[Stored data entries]
····················

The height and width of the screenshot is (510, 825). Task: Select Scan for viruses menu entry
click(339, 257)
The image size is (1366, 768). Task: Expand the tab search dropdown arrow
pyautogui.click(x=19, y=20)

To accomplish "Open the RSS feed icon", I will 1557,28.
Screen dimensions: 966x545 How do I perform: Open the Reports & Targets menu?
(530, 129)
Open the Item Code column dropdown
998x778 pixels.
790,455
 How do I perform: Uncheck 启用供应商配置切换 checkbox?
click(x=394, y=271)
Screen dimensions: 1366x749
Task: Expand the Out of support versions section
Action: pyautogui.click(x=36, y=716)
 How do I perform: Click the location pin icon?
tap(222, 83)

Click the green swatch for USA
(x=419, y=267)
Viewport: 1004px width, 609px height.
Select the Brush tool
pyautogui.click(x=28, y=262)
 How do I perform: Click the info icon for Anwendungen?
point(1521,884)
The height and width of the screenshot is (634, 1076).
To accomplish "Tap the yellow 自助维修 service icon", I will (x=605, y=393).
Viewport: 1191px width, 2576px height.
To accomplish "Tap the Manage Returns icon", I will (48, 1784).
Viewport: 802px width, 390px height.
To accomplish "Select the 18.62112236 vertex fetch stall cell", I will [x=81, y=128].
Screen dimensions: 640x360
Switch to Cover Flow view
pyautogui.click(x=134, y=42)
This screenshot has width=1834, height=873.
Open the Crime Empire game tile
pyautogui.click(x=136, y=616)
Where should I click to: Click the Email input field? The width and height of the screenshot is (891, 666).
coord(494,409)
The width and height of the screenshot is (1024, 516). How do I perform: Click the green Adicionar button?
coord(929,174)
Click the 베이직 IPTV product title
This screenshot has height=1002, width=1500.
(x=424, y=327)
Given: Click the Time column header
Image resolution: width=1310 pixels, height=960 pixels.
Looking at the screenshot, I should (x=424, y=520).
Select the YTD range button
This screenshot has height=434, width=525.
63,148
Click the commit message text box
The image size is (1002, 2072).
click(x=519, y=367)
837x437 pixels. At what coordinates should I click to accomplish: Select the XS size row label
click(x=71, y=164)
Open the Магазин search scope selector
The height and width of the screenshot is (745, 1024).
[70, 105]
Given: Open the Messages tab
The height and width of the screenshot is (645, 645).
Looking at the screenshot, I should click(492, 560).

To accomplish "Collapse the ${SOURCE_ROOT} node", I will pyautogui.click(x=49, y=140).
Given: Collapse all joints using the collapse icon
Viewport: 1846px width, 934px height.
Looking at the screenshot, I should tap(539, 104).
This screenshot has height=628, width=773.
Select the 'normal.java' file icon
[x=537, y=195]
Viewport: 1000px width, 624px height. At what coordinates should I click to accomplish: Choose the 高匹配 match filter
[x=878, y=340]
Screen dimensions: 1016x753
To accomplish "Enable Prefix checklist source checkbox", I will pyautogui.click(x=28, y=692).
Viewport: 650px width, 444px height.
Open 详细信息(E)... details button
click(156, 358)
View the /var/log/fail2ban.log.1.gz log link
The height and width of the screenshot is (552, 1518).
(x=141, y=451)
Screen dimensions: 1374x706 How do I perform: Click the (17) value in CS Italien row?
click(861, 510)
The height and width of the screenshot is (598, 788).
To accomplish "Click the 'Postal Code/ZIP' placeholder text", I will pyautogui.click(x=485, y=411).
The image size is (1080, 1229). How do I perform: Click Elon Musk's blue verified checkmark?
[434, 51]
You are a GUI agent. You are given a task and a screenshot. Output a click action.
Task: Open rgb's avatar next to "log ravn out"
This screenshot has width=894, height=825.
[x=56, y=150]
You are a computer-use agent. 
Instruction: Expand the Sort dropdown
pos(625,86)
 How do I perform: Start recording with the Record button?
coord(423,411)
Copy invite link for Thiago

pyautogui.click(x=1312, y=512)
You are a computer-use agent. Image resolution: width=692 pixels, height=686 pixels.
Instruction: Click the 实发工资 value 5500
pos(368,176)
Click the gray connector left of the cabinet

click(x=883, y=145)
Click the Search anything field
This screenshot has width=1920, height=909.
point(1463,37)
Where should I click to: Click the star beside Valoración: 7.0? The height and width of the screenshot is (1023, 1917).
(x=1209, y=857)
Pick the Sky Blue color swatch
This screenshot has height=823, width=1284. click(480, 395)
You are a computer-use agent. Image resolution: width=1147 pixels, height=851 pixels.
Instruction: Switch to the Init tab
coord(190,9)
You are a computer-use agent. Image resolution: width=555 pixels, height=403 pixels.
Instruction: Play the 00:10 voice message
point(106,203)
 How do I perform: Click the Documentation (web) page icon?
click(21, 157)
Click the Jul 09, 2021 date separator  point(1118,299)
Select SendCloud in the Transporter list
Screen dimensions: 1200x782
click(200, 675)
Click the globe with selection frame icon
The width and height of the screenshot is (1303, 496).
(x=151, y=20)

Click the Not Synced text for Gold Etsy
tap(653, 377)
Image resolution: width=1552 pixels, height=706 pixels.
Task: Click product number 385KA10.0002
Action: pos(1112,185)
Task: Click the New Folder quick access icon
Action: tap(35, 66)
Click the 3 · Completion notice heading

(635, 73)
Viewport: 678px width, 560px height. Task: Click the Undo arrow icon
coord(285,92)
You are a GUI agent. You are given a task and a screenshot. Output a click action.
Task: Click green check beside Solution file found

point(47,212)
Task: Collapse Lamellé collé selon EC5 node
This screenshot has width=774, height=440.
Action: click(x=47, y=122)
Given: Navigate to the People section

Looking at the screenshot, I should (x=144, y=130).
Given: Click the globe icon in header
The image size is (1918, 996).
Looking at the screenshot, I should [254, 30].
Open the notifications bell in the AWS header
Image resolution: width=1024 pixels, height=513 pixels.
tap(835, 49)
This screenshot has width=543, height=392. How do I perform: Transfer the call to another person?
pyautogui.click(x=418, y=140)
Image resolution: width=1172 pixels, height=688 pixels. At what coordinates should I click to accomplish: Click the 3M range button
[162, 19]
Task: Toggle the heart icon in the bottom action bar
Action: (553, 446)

····················

== What you have to do ==
The full set of records must be transcribed character for character.

== Answer to this task ==
The height and width of the screenshot is (510, 825). Task: Select Scan for viruses menu entry
click(339, 257)
The image size is (1366, 768). Task: Expand the tab search dropdown arrow
pyautogui.click(x=19, y=20)

To accomplish "Open the RSS feed icon", I will 1557,28.
Screen dimensions: 966x545 How do I perform: Open the Reports & Targets menu?
(530, 129)
Open the Item Code column dropdown
998x778 pixels.
790,455
 How do I perform: Uncheck 启用供应商配置切换 checkbox?
click(x=394, y=271)
Screen dimensions: 1366x749
Task: Expand the Out of support versions section
Action: pyautogui.click(x=36, y=716)
 How do I perform: Click the location pin icon?
tap(222, 83)

Click the green swatch for USA
(x=419, y=267)
Viewport: 1004px width, 609px height.
Select the Brush tool
pyautogui.click(x=28, y=262)
 How do I perform: Click the info icon for Anwendungen?
point(1521,884)
The height and width of the screenshot is (634, 1076).
To accomplish "Tap the yellow 自助维修 service icon", I will (x=605, y=393).
Viewport: 1191px width, 2576px height.
To accomplish "Tap the Manage Returns icon", I will (48, 1784).
Viewport: 802px width, 390px height.
To accomplish "Select the 18.62112236 vertex fetch stall cell", I will [x=81, y=128].
Screen dimensions: 640x360
Switch to Cover Flow view
pyautogui.click(x=134, y=42)
This screenshot has width=1834, height=873.
Open the Crime Empire game tile
pyautogui.click(x=136, y=616)
Where should I click to: Click the Email input field? The width and height of the screenshot is (891, 666).
coord(494,409)
The width and height of the screenshot is (1024, 516). How do I perform: Click the green Adicionar button?
coord(929,174)
Click the 베이직 IPTV product title
This screenshot has height=1002, width=1500.
(x=424, y=327)
Given: Click the Time column header
Image resolution: width=1310 pixels, height=960 pixels.
Looking at the screenshot, I should (x=424, y=520).
Select the YTD range button
This screenshot has height=434, width=525.
63,148
Click the commit message text box
The image size is (1002, 2072).
click(x=519, y=367)
837x437 pixels. At what coordinates should I click to accomplish: Select the XS size row label
click(x=71, y=164)
Open the Магазин search scope selector
The height and width of the screenshot is (745, 1024).
[70, 105]
Given: Open the Messages tab
The height and width of the screenshot is (645, 645).
Looking at the screenshot, I should click(492, 560).

To accomplish "Collapse the ${SOURCE_ROOT} node", I will pyautogui.click(x=49, y=140).
Given: Collapse all joints using the collapse icon
Viewport: 1846px width, 934px height.
Looking at the screenshot, I should tap(539, 104).
This screenshot has height=628, width=773.
Select the 'normal.java' file icon
[x=537, y=195]
Viewport: 1000px width, 624px height. At what coordinates should I click to accomplish: Choose the 高匹配 match filter
[x=878, y=340]
Screen dimensions: 1016x753
To accomplish "Enable Prefix checklist source checkbox", I will pyautogui.click(x=28, y=692).
Viewport: 650px width, 444px height.
Open 详细信息(E)... details button
click(156, 358)
View the /var/log/fail2ban.log.1.gz log link
The height and width of the screenshot is (552, 1518).
(x=141, y=451)
Screen dimensions: 1374x706 How do I perform: Click the (17) value in CS Italien row?
click(861, 510)
The height and width of the screenshot is (598, 788).
To accomplish "Click the 'Postal Code/ZIP' placeholder text", I will pyautogui.click(x=485, y=411).
The image size is (1080, 1229). How do I perform: Click Elon Musk's blue verified checkmark?
[434, 51]
You are a GUI agent. You are given a task and a screenshot. Output a click action.
Task: Open rgb's avatar next to "log ravn out"
This screenshot has width=894, height=825.
[x=56, y=150]
You are a computer-use agent. 
Instruction: Expand the Sort dropdown
pos(625,86)
 How do I perform: Start recording with the Record button?
coord(423,411)
Copy invite link for Thiago

pyautogui.click(x=1312, y=512)
You are a computer-use agent. Image resolution: width=692 pixels, height=686 pixels.
Instruction: Click the 实发工资 value 5500
pos(368,176)
Click the gray connector left of the cabinet

click(x=883, y=145)
Click the Search anything field
This screenshot has width=1920, height=909.
point(1463,37)
Where should I click to: Click the star beside Valoración: 7.0? The height and width of the screenshot is (1023, 1917).
(x=1209, y=857)
Pick the Sky Blue color swatch
This screenshot has height=823, width=1284. click(480, 395)
You are a computer-use agent. Image resolution: width=1147 pixels, height=851 pixels.
Instruction: Switch to the Init tab
coord(190,9)
You are a computer-use agent. Image resolution: width=555 pixels, height=403 pixels.
Instruction: Play the 00:10 voice message
point(106,203)
 How do I perform: Click the Documentation (web) page icon?
click(21, 157)
Click the Jul 09, 2021 date separator  point(1118,299)
Select SendCloud in the Transporter list
Screen dimensions: 1200x782
click(200, 675)
Click the globe with selection frame icon
The width and height of the screenshot is (1303, 496).
(x=151, y=20)

Click the Not Synced text for Gold Etsy
tap(653, 377)
Image resolution: width=1552 pixels, height=706 pixels.
Task: Click product number 385KA10.0002
Action: pos(1112,185)
Task: Click the New Folder quick access icon
Action: tap(35, 66)
Click the 3 · Completion notice heading

(635, 73)
Viewport: 678px width, 560px height. Task: Click the Undo arrow icon
coord(285,92)
You are a GUI agent. You are given a task and a screenshot. Output a click action.
Task: Click green check beside Solution file found

point(47,212)
Task: Collapse Lamellé collé selon EC5 node
This screenshot has width=774, height=440.
Action: click(x=47, y=122)
Given: Navigate to the People section

Looking at the screenshot, I should (x=144, y=130).
Given: Click the globe icon in header
The image size is (1918, 996).
Looking at the screenshot, I should [254, 30].
Open the notifications bell in the AWS header
Image resolution: width=1024 pixels, height=513 pixels.
tap(835, 49)
This screenshot has width=543, height=392. How do I perform: Transfer the call to another person?
pyautogui.click(x=418, y=140)
Image resolution: width=1172 pixels, height=688 pixels. At what coordinates should I click to accomplish: Click the 3M range button
[162, 19]
Task: Toggle the heart icon in the bottom action bar
Action: (553, 446)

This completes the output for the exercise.